Well, not really so amazing. I’ve seen many like it, and it comes from the Worldview Weekend folks who have been spending their time being extraordinarily critical of other conservative Christian organizations.
The article is titled BRIEF (AND BY NO MEANS EXHAUSTIVE) SUMMARY OF PASSAGES CONTAINED WITHIN “THE MESSAGE” BY EUGENE PETERSON WHICH DIRECTLY COMPROMISE FUNDAMENTAL TENETS OF ORTHODOX CHRISTIANITY. Well, at least we know the headline wasn’t brief.
I’m not going to run the article point by point. Rather, I’m interested in the general approach.

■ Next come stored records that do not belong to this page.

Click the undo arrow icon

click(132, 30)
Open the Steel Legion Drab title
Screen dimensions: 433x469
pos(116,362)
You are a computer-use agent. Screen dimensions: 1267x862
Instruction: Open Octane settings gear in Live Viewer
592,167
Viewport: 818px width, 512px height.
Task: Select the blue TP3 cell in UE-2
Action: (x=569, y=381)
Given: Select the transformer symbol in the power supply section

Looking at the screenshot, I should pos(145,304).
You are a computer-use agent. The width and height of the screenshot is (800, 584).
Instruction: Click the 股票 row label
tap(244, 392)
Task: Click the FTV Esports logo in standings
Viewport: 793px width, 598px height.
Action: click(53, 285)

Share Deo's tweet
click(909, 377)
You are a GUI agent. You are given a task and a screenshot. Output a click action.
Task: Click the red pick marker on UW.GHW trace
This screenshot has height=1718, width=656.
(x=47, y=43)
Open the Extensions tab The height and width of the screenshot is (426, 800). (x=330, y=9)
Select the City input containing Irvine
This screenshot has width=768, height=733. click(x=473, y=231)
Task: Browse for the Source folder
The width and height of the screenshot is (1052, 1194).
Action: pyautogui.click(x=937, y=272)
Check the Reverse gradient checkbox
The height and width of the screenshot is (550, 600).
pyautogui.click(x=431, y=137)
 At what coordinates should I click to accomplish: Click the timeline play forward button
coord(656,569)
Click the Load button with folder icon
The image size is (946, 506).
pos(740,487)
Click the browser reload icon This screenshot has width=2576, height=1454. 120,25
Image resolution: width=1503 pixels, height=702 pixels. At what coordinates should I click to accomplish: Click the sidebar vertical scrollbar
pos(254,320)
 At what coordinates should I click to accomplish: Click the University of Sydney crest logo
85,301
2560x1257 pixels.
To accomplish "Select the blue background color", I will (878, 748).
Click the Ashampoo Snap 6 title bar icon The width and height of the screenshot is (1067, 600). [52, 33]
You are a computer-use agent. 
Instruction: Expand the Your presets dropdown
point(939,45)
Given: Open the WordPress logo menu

One common way of comparing Bible versions is to take a set of one’s favorite proof texts and determine whether one can still support one’s favorite doctrines using the translation in question. I want to distinguish this from the quite legitimate comparison of renderings for their quality. Orthodox doctrine is not created on the basis of a few lines of scripture and doesn’t fall based on one or two mistranslations. If it did, it would already have fallen.
I can’t find any translations on my shelves, including my favorites, that don’t have one rendering or another that I’d prefer were different. In many cases, I can get quite passionate about how a particular rendering is bad, and my preferred rendering is good. I consider such discussions entirely appropriate.
But in evaluating a translation, one needs to look at a number of things, including:
- The goals of the translation
- The method of translation employed
- A wide variety of texts, not just a few proof texts
In this analysis all of these items are ignored. Yes, the author says he could find many more issues, and doubtless he could. I found quite a number in my own reading of The Message, and personally I don’t like it all that much. At the same time, I’ve also found some exceptional renderings that are well worth reading.
More importantly, if a reader is using sound methods of biblical interpretation, one will still find orthodox doctrine in The Message. One may find certain texts don’t sound like what one expected in doctrinal terms, but in some cases, Peterson’s rendering is well justified.
The approach taken by Justin Peters in the referenced article is simply a failure. While I would not recommend using The Message as your sole Bible for study (I really wouldn’t recommend making any English translation exclusive), it can be a valuable tool in improving understanding. It is especially useful for reading large portions of scripture for an overview and for its cultural translation of the text.
Authors get their one idea of what a translation should be, and what information should be conveyed, and if they don’t find that, they think the translation is very bad. The fact is that all translations fail to convey part of the original, and do convey other parts. Which part is most important? Let the reader decide! This reader decides on variety.